Search code examples
machine-learningnlpgensimword-embeddingfasttext

Gensim fast text get vocab or word index


Trying to use gensim's fasttext, testing the sample code from gensim with a small change of replacing the arguement to corpus_iterable

https://radimrehurek.com/gensim/models/fasttext.html

gensim_version == 4.0.1

from gensim.models import FastText
from gensim.test.utils import common_texts  # some example sentences

print(common_texts[0])
['human', 'interface', 'computer']
print(len(common_texts))
9
model = FastText(vector_size=4, window=3, min_count=1)  # instantiate
model.build_vocab(corpus_iterable=common_texts)
model.train(corpus_iterable=common_texts, total_examples=len(common_texts), epochs=10)

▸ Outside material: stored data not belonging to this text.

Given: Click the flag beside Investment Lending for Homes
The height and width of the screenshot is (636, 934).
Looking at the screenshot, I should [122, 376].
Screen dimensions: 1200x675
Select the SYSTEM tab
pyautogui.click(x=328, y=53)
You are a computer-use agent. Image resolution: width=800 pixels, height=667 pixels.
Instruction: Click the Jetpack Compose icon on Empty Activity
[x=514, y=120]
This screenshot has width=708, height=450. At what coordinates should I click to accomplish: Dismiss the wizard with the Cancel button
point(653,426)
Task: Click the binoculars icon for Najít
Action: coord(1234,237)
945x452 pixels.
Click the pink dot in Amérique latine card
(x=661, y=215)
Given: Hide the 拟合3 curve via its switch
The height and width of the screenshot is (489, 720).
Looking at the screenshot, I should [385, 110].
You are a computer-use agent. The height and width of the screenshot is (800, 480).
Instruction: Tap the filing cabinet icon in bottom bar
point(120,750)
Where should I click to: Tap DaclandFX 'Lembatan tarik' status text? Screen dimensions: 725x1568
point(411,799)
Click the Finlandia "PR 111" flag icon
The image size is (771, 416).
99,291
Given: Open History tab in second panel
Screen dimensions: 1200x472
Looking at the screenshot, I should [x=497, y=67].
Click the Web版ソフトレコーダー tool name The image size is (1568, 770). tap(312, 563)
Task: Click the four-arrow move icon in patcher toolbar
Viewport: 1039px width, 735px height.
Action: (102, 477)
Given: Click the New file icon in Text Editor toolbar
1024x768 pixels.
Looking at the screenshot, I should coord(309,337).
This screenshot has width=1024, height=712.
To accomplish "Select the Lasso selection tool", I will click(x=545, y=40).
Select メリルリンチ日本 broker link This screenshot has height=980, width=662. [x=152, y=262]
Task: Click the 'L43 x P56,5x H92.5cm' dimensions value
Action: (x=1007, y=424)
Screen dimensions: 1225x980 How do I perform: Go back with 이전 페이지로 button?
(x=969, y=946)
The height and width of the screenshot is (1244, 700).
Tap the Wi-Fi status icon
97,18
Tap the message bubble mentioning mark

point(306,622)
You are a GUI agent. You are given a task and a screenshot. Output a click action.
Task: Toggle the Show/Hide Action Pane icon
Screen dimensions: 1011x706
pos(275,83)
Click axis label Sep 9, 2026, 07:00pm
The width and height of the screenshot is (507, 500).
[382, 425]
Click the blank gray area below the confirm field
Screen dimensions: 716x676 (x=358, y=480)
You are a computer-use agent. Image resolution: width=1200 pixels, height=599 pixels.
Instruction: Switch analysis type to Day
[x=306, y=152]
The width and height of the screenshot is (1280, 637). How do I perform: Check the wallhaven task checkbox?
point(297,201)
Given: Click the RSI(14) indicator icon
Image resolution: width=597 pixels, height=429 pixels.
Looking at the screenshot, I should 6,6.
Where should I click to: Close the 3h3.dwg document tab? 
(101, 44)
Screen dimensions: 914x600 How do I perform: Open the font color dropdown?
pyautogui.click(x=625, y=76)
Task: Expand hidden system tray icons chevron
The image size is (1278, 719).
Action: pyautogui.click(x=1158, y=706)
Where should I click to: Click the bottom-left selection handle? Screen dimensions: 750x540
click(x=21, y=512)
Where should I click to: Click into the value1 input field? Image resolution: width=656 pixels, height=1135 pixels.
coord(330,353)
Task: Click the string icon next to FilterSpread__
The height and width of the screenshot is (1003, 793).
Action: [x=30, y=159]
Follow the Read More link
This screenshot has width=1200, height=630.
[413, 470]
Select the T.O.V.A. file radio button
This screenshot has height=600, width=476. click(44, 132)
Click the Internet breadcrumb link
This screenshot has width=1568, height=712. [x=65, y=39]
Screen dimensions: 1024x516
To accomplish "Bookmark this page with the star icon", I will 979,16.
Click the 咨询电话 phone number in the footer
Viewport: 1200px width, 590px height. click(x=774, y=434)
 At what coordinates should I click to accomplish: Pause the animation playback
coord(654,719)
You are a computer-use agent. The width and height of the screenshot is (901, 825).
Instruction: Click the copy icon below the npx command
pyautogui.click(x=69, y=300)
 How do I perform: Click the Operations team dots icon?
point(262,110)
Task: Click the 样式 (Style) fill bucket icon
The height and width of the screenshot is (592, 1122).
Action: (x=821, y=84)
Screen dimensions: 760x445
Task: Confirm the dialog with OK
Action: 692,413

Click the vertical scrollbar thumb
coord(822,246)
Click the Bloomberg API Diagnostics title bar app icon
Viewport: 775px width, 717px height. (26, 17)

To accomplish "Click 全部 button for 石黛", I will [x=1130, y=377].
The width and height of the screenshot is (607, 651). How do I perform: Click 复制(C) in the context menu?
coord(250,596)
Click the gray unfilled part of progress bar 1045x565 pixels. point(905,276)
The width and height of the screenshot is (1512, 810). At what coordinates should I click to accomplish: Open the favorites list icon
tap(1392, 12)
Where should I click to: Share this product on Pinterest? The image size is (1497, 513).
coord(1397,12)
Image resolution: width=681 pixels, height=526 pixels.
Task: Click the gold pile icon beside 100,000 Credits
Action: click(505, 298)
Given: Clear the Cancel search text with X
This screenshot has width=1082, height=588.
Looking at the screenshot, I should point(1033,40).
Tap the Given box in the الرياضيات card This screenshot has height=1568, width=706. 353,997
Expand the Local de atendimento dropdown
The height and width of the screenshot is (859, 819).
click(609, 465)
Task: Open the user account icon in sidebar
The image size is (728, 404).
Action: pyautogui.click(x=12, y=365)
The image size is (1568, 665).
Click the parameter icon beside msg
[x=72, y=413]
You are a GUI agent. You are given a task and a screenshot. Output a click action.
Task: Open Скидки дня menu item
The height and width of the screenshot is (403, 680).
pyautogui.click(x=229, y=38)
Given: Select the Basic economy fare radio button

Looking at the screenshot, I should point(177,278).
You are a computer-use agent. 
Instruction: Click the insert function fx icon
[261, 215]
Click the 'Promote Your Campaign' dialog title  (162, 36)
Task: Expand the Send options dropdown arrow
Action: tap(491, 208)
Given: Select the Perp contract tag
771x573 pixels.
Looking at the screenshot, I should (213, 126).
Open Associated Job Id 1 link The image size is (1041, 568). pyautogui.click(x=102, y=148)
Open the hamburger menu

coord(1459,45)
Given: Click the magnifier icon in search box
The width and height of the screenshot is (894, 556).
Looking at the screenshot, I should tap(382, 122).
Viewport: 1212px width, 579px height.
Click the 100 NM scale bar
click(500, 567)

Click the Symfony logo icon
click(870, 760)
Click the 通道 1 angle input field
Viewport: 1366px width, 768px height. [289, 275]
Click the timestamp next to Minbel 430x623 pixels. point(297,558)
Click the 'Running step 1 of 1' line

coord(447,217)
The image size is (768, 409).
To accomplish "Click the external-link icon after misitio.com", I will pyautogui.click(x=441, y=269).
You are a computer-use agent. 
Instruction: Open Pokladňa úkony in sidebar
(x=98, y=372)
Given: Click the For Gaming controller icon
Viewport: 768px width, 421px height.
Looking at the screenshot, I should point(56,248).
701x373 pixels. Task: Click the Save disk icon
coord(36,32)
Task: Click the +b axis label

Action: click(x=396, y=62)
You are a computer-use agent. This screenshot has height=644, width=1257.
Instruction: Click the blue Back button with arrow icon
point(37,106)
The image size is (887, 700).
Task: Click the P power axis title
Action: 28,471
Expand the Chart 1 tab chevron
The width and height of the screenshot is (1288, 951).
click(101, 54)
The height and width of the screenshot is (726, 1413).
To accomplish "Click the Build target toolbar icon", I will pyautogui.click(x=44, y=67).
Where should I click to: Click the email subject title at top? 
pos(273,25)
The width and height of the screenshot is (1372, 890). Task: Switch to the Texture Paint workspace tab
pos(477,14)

It works, but is there any way to get the vocab for the model. For example, in Tensorflow Tokenizer there is a word_index which will return all the words. Is there something similar here?


Solution

  • The model stores word vectors in .wv object. I don't know which gensim version you're using, but for Gensim 4 you can get keyed vectors by calling model.wv.key_to_index. You'll get a dict with words and their indices

    from gensim.models import FastText
    from gensim.test.utils import common_texts  # some example sentences
    print(common_texts[0])
    # ['human', 'interface', 'computer']
    print(len(common_texts))
    # 9
    model = FastText(vector_size=4, window=3, min_count=1)  # instantiate
    model.build_vocab(corpus_iterable=common_texts)
    model.train(corpus_iterable=common_texts, total_examples=len(common_texts), epochs=10)
    # get vocab keys with indices
    vocab = model.wv.key_to_index
    print(vocab)
    # output
    # {'system': 0, 'graph': 1, 'trees': 2, 'user': 3, 'minors': 4, 'eps': 5, 'time': 6, 
    # 'response': 7, 'survey': 8, 'computer': 9, 'interface': 10, 'human': 11}